DIRECTIONS: Please continue the passage below on the Ninth Circuit's Section 11 tracing ruling, beginning right after its final sentence.

SELECTED EXCERPT:
........
On review, the Ninth Circuit began by noting that when a company has issued shares under more than one registration statement, a plaintiff seeking to proceed under Section 11 must “prove that her shares were issued under the allegedly false or misleading registration statement, rather than some other registration statement.”6 This standard requires plaintiffs who purchased in the aftermarket to trace the chain of title for their shares back to the secondary offering. As the court recognized, the tracing requirement is “often impossible” for aftermarket purchasers to meet.7

Turning to the Twombly/Iqbal pleading standard, the Ninth Circuit explained that a complaint’s allegations, at a minimum, must suggest the claim has a plausible chance of success. Specifically, “the complaint must allege factual content that allows the court to draw the reasonable inference that the defendant is liable for the misconduct alleged.”8 This requires the exclusion of any “obvious alternative explanations.”9 In the case before it, the Ninth Circuit reasoned that the complaint was deficient because the plaintiffs’ allegations were consistent with their shares not only having come from the secondary offering but also from the pool of previously issued shares.10 To succeed, the court determined, the plaintiffs would have had to allege specific facts excluding the possibility that their purchased shares came from the already existing pool.
........
DATASET CONTENT:

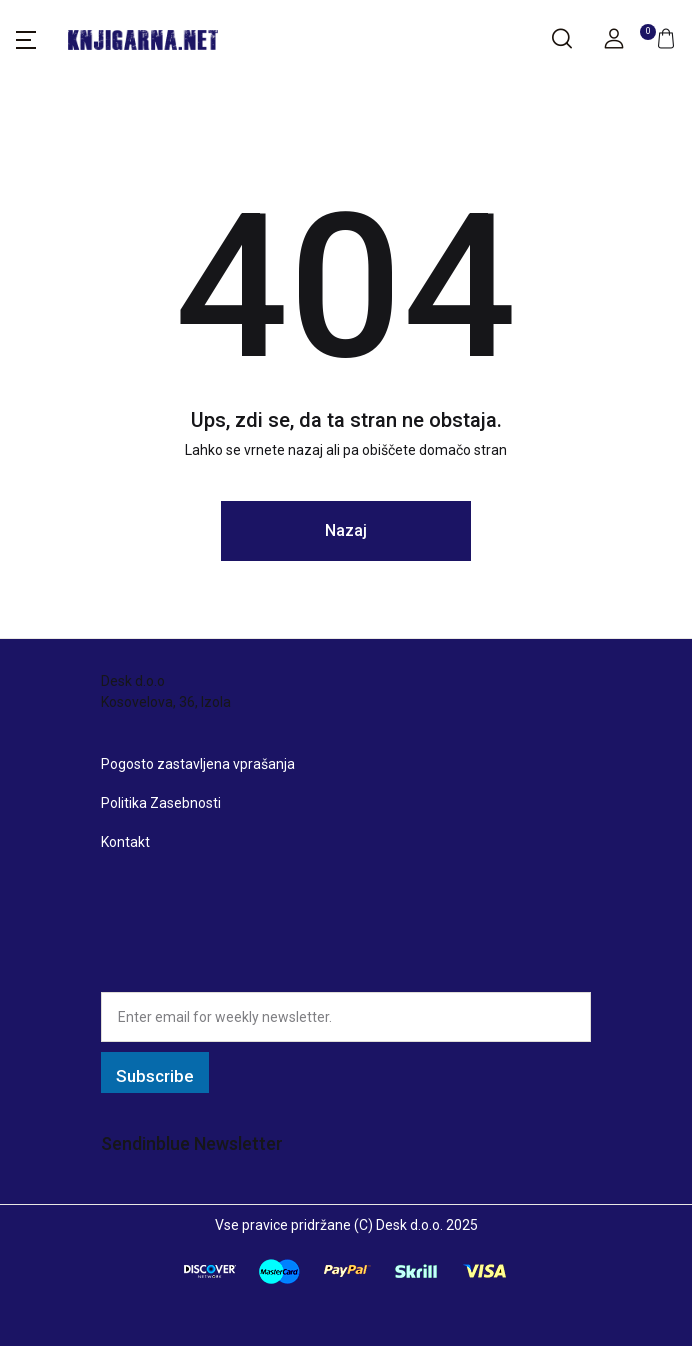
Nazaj (346, 530)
........
REPLY:
The Ninth Circuit also addressed allegations that shares purchased by one of the named plaintiffs, Peter Abrams, were traceable because Abrams had directed his broker to purchase shares from the secondary offering. The complaint alleged that Abrams’s broker had purchased shares from Citigroup, which was in a joint venture with one of the underwriters of the secondary offering. Finding even these allegations insufficient, the court stated that Citigroup could have filled the order with shares from the secondary offering or from previously issued shares it was holding. Consistent with its determination as to the general allegations of tracing, the Ninth Circuit determined that allegations regarding Abrams’s purchases were insufficient without fact-specific allegations excluding the latter possibility, “such as an allegation that Citigroup held only shares issued in the secondary offering.”11

The Ninth Circuit’s determination that the Twombly/Iqbal pleading standard requires factually specific allegations of tracing squarely contradicts the decisions of a few district courts. In recent cases, the District of Maryland and the Southern District of New York have each applied the Twombly/Iqbal standard to aftermarket purchasers’ Section 11 claims.12 Both courts upheld complaints alleging only that plaintiffs purchased shares “pursuant and/or traceable to” the relevant registration statement(s), finding that such general allegations satisfy the Twombly/Iqbal standard.13 However, both courts’ determinations rested, in large part, on pre-Twombly/Iqbal case law and the lack of any authority requiring fact-specific allegations of tracing.14 The Ninth Circuit’s decision in Century Aluminum suggests a different outcome may result in these jurisdictions’ future decisions.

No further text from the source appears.